The following year, both Ruthven and Bourke-White published autobiographies. Her book, Portrait of Myself, arrived in Ann Arbor just as Ruthven was autographing Naturalist in Two Worlds to send to her in Connecticut.

She enjoyed his memoir. “I knew, of course, that I would, but I was totally unprepared for the account on pages 20 and 21 of the young lady who visited your office and told you she would like to become ‘a news photographer-reporter and a good one.’ And you tell of your advice to her. It has been such a good friendship all these years and I have drawn a lot of strength from it.”

They had continued to compare notes and advice on living with Parkinson’s disease.

“It is my earnest hope that life is not being too rough for you and when I say this, I am sure you realize how much I mean it,” Ruthven wrote.

Bourke-White’s last visit to Ann Arbor came in the fall of 1970, the centennial of the admission of women to U-M. The Museum of Art staged an exhibition of photographs by one of Michigan’s most famous female students. Here was the best of Margaret Bourke-White, displayed within a stone’s throw of the site of one of her earliest darkrooms. (The old University Museum, where she and Ruthven had met, had stood just north of the art museum.) Across campus, the massive Museums Building, built four years after she left U-M as an undergraduate, carried Ruthven’s name.

Her visit was not publicized in advance. By the late 1960s, she could barely walk, had great difficulty speaking and required near-constant assistance. Still, “it was such a joy to be on campus again,” she wrote U-M President Robben W. Fleming.

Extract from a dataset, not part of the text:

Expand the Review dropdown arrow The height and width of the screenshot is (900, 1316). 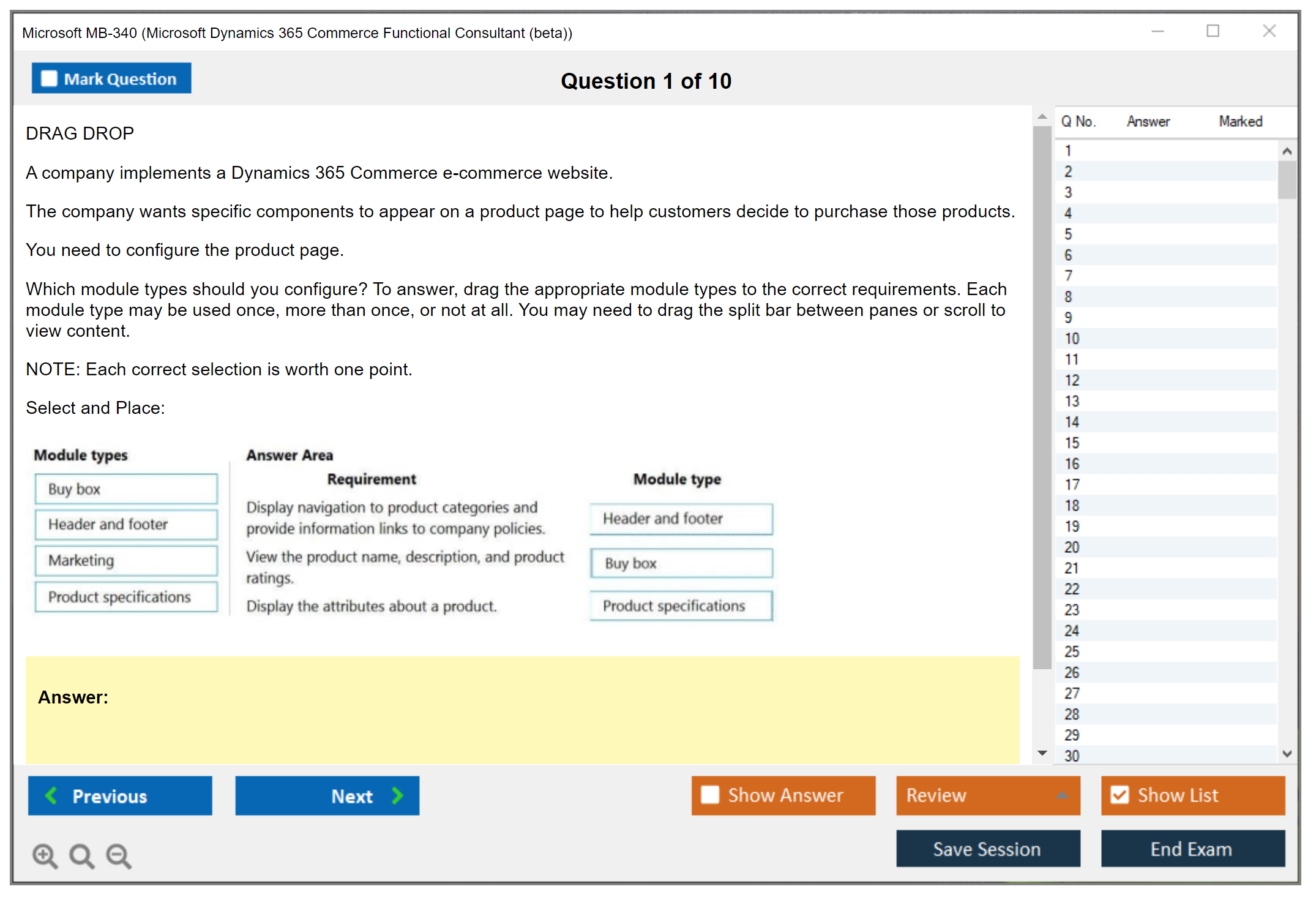(1062, 795)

Bourke-White spent two days in Ann Arbor. We do not know if she met with Ruthven during her visit; her physical disabilities may have been too much of a challenge. He undoubtedly would have welcomed her. He lived in a house along Fuller Road; the nearby stables where he had kept his beloved Morgan horses were gone, sold to make way for a new Ann Arbor high school. And Ruthven was lonely; his wife, Florence, had died two years earlier, and friends felt he was lost without his partner of 60 years.

The ties that so often bound Bourke-White and Ruthven in life also linked them in death. They would die six months apart, in 1971. He was 88, and passed away at home, alone and sitting in front of the television. Her death at 67, brought on by complications from a fall, was reported on the front page of the New York Times. On its editorial page, the Times paid her tribute: “If the photograph record she made was often uncompromising and blunt, it was also sensitive and straightforward. These qualities put her in the top ranks of American photographers.”

For all the years and friendship between them, there is no known photograph of Ruthven and Bourke-White together.

 

Sources: The Alexander G. Ruthven Papers at the Bentley Historical Library; the Margaret Bourke-White Papers, Special Collections Research Center, Syracuse University Libraries; Margaret Bourke-White: A Biography by Vicki Goldberg; Portrait of Myself, by Margaret Bourke-White; Alexander Grant Ruthven: Biography of a University President, by Peter E. Van de Water; Naturalist in Two Worlds, by Alexander G. Ruthven; and Margaret Bourke-White: The Early Work, 1922-1930, by Ronald E. Ostman and Harry Littell.